1911 – Gustav Mahler died.
1910 – The Earth passed through the tail of Halley’s Comet.
1917 – The Selective Service Act of 1917 passed, giving the President of the United States the power of conscription.
1934 – Dwayne Hickman born.
1953 – Jackie Cochran became the first woman to break the sound barrier.
1970 – Tina Fey born.
1980 – Mount St. Helens erupted in Washington, killing 57 people and causing $3 billion in damage.
1995 – Elisha Cook, Jr. died.
Thursday, May 5, 2011
New York City has taken fusion cuisine to new levels. We have Cuban-Chinese, Indian-Chinese, Japanese-Chinese, Kosher Chinese as examples. Today, Cinco de Mayo, I’m reminded that we have Mexican-Chinese, particularly Chinese-owned and operated taquerias. This began apparently with Fresco Tortilla on Lexington Avenue in Manhattan in 1991, started by a young immigrant from Fujian Province, who subsequently opened a half dozen or more restaurants. Former employees then went ahead on their own and opened more restaurants, usually named Fresco Tortilla as well. Google found 17 places in Manhattan called Fresco Tortilla in whole or part. http://www.nytimes.com/1997/02/02/nyregion/where-east-meets-tex-mex.html.

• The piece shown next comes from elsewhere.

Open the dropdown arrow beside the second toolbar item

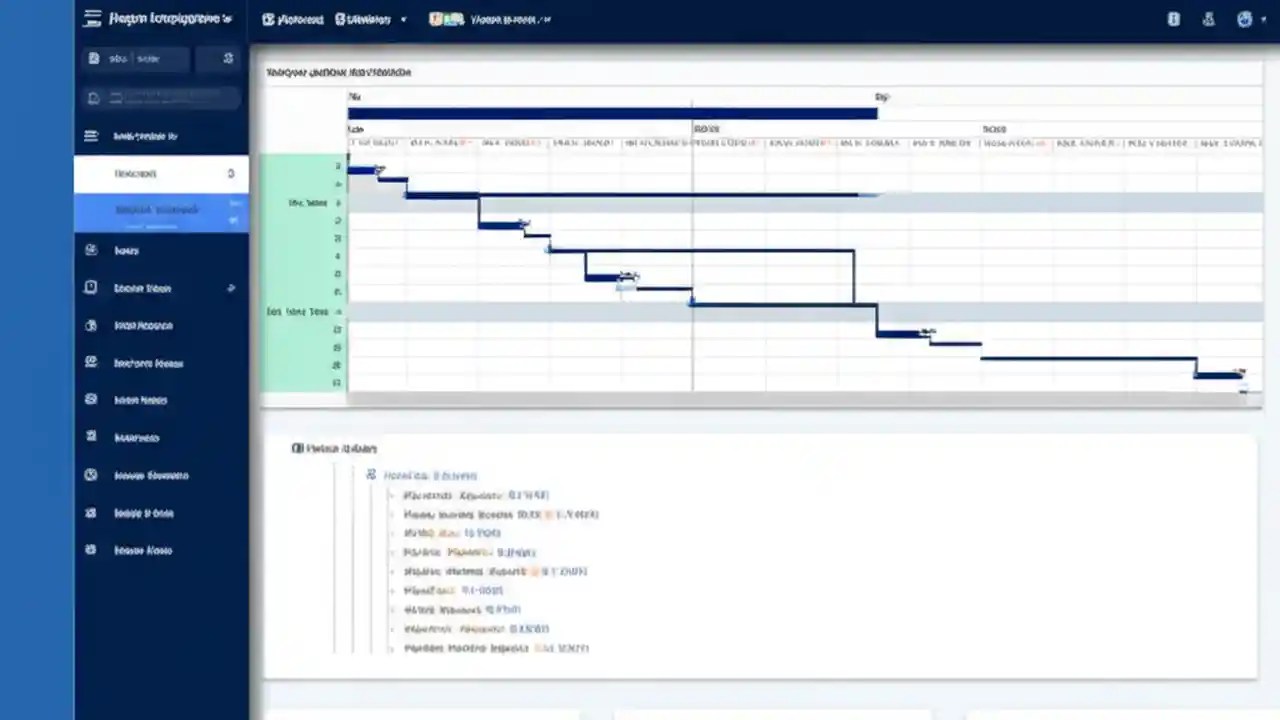tap(403, 18)
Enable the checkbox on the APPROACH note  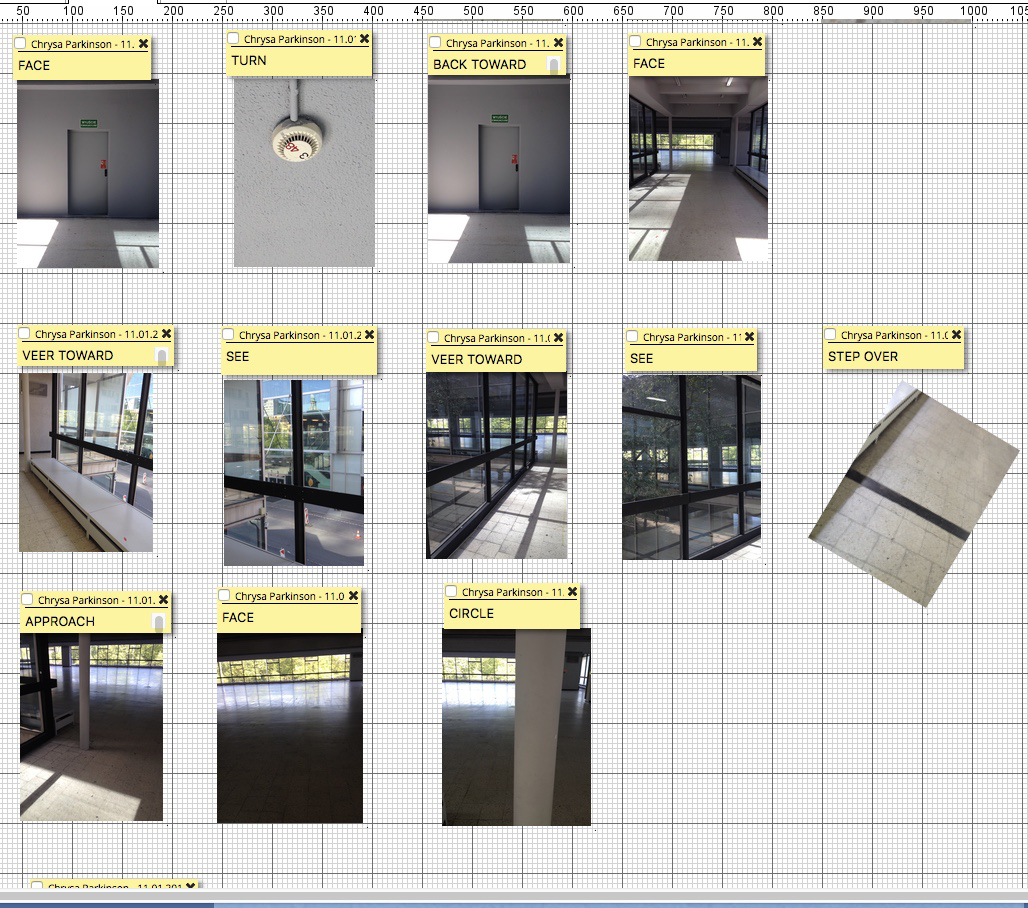[x=27, y=600]

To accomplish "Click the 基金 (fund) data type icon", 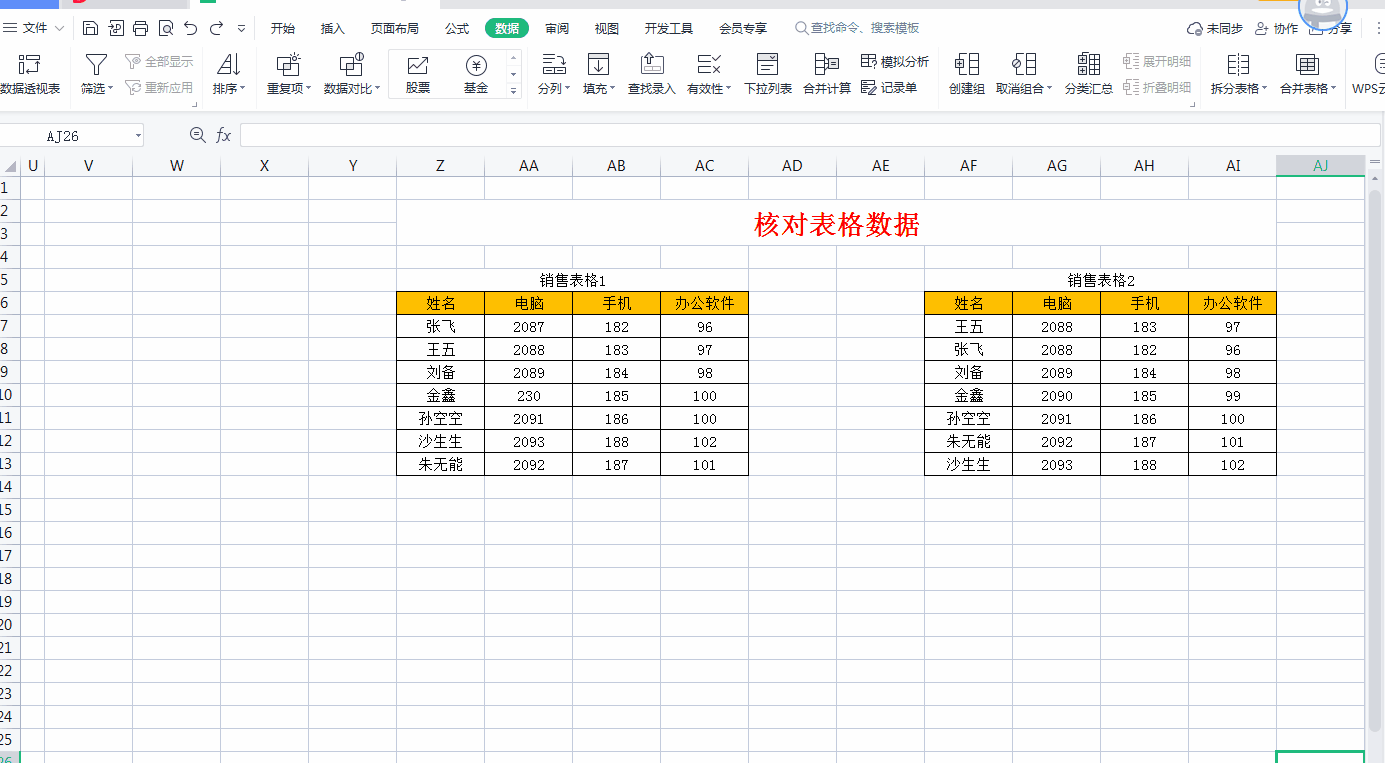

There is a Fresco Tortilla at 383 Canal Street, so that’s where I headed for lunch. Now, you geographers might know that 383 Canal Street is between West Broadway and Avenue of the Americas (Sixth Avenue). That is very far from Chinatown. In fact, it is about two short blocks from the entrance to the Holland Tunnel, running under the Hudson River to New Jersey. I was willing to consider it part of my (ad)venture because of its position on Canal Street, a main artery of Chinatown. However, there ain’t no Fresco Tortilla at 383 Canal Street, at least not anymore. Although disappointed, I wasn’t ready to abandon ecumenical dining so quickly though. Having walked many blocks, I turned around and walked many more blocks due east to Emperor Japanese Tapas Shabu Restaurant, 96 Bowery. Now, roll that over your tonsils for a moment.
The decor was random, but the space offered some attractive architectural details, specifically one long exposed brick wall and a very high ceiling covered in tin. The dozen of so large tables had 4 burners embedded on the surface for the shabu shabu, a Japanese hot pot. Although the redundancy was eliminated from the name of the restaurant, I'm very old fashioned about these things. However, I didn’t want anything so fussy as shabu shabu, or shabu, for that matter. Instead, I ordered a bento box with eel teriyaki, rice, marinated grass and honeydew chunks ($7.75 tax included). Bento boxes must have been the creation of one of those neurotics who do not want different food touching on the plate. They are neatly compartmentalized, with rice in one square, fruit in another square, eel (fortunately at rest) in its own square. I don't mean to spoil it for my neurotic friends, but it all gets together in the end.